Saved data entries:
=== Section Start ===

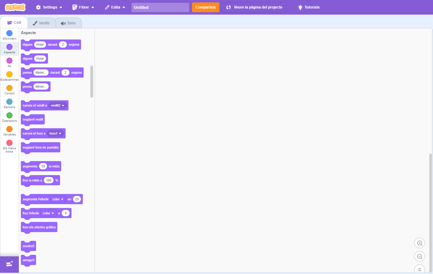Click the Untitled project name field

pos(160,7)
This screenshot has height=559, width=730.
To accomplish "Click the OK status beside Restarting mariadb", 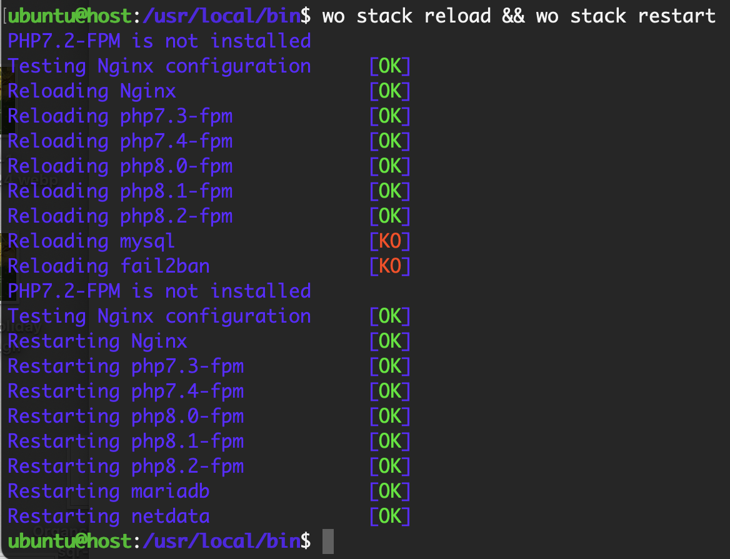I will tap(390, 491).
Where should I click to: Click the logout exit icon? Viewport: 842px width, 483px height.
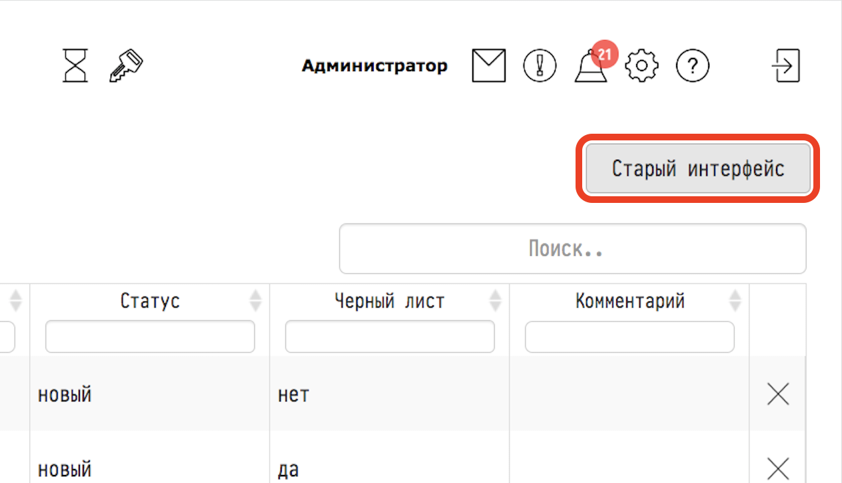(786, 66)
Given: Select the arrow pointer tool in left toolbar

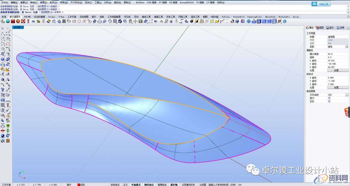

=== Section End ===

Exactly the lines from the one containing "Where should I" through the last line of the data above should be output, both ends included, with every picture left out.

Reply -
Where should I click to: Click the logout exit icon? Viewport: 842px width, 483px height.
(786, 66)
Given: Select the arrow pointer tool in left toolbar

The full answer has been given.